--- Document segment Enclosed Below ---
J.M.W. Turner: Sketchbooks, Drawings and Watercolours

ISBN 978-1-84976-386-8

Joseph Mallord William Turner The High Street, Oxford c.1837-9

Joseph Mallord William Turner 1775–1851
The High Street, Oxford c.1837–9
D25485
Turner Bequest CCLXIII 362
Pencil and watercolour on white wove paper, 382 x 558 mm
Watermark ‘J Whatman | 1837’
Blind-stamped with Turner Bequest monogram towards bottom right
Stamped in black ‘CCLXIII – 362’ bottom right
Accepted by the nation as part of the Turner Bequest 1856
This is one of five loose colour studies (the others being Tate D25125, D25126, D25127, D25228; Turner Bequest CCLXIII 3, 4, 5, 106) showing the view west up Oxford’s High Street, comparable with that seen in the oil painting High Street, Oxford, exhibited in 1810 (private collection, on loan to the Ashmolean Museum, Oxford)1 and engraved in 1812 (no Tate impressions). A sixth shows the view in the opposite direction (Tate D36316; Turner Bequest CCCLXV 26).
Andrew Wilton has suggested that the group of five was made between about 1830 and 1835, based on a pencil drawing in the 1830 Kenilworth sketchbook (Tate D21976; Turner Bequest CCXXXVIII 1a),2 made from the junction with Queen’s Lane, with The Queen’s College in the right foreground, University College further down the High Street on the left, the spire of St Mary’s Church beyond All Souls College on the right, and the spire of All Saints Church in the distance. There are separate sketches showing variations on the view, made in about 1798 (Tate D00666, D08219; Turner Bequest XXVII E, CXX F) and two later ones in the Oxford sketchbook, in use between about 1834 and 18383 (Tate D27903, D27908; Turner Bequest CCLXXXV 2a, 5a). Anne Lyles has noted that the Kenilworth sketch only corresponds closely with D25126 and D25228 (CCLXIII 4, 106).4
Wilton’s suggestion that the five colour studies were ‘almost certainly preliminary exercises’ towards a design for Turner’s Picturesque Views in England and Wales has been followed by later commentators;5 his assertion that ‘the whole group was evidently done at one sitting’6 seems feasible. However, his dating of all five to the early 1830s is rendered impossible by the 1837 watermark of the present sheet, as is John Gage’s ‘c.1832/5’,7 relating them to the watercolour Christ Church College, Oxford of about 1832 (Ashmolean Museum, Oxford),8 engraved in that year for England and Wales (Tate impressions: T05094, T06108).
Lyles has suggested that the five studies actually represent two campaigns, with D25125 (CCLXIII 3, watermarked 1816) and D25127 (CCLXIII 5) having been made as early as ‘?c.1820–5’, and the others (including this one, watermarked 1837) around ‘1837–9’.9 The first two, with their ‘colder colour ranges of blues, yellows and greys’,10 might have been for England and Wales, but as the project concluded prematurely in 1838 she argues that Turner would be have been unlikely to embark on further studies after 1837. Instead she proposes that the three further studies, with their common ‘pinks, purples and blues’, might have been intended for a central Oxford counterpoint to the watercolour (Manchester Art Gallery)11 commissioned by the Oxford printseller James Ryman and engraved in 1841 as Oxford from North Hinksey.12 Tate D25220 (Turner Bequest CCLXIII 98) is a colour study related to the latter.
--- End of Enclosed Document segment ---
--- Data excerpts Enclosed Below ---
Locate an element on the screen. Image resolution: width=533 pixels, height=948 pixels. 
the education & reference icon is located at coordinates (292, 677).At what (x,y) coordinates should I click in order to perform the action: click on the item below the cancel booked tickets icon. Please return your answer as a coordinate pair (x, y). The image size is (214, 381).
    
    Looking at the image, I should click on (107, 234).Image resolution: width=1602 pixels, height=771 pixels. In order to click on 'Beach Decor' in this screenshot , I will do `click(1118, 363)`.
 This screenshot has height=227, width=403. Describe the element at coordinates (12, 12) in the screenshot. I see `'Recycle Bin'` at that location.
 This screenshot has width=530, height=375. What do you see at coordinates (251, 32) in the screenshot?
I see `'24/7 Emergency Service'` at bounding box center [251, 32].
--- End of Enclosed Data excerpts ---
Quote the entry on Turner's High Street, Oxford from "Joseph Mallord William Turner 1775–1851" up to and including "Bequest CCCLXV 26).". The records are separate material and stand apart from the text.

_Solved exercise:_
Joseph Mallord William Turner 1775–1851
The High Street, Oxford c.1837–9
D25485
Turner Bequest CCLXIII 362
Pencil and watercolour on white wove paper, 382 x 558 mm
Watermark ‘J Whatman | 1837’
Blind-stamped with Turner Bequest monogram towards bottom right
Stamped in black ‘CCLXIII – 362’ bottom right
Accepted by the nation as part of the Turner Bequest 1856
This is one of five loose colour studies (the others being Tate D25125, D25126, D25127, D25228; Turner Bequest CCLXIII 3, 4, 5, 106) showing the view west up Oxford’s High Street, comparable with that seen in the oil painting High Street, Oxford, exhibited in 1810 (private collection, on loan to the Ashmolean Museum, Oxford)1 and engraved in 1812 (no Tate impressions). A sixth shows the view in the opposite direction (Tate D36316; Turner Bequest CCCLXV 26).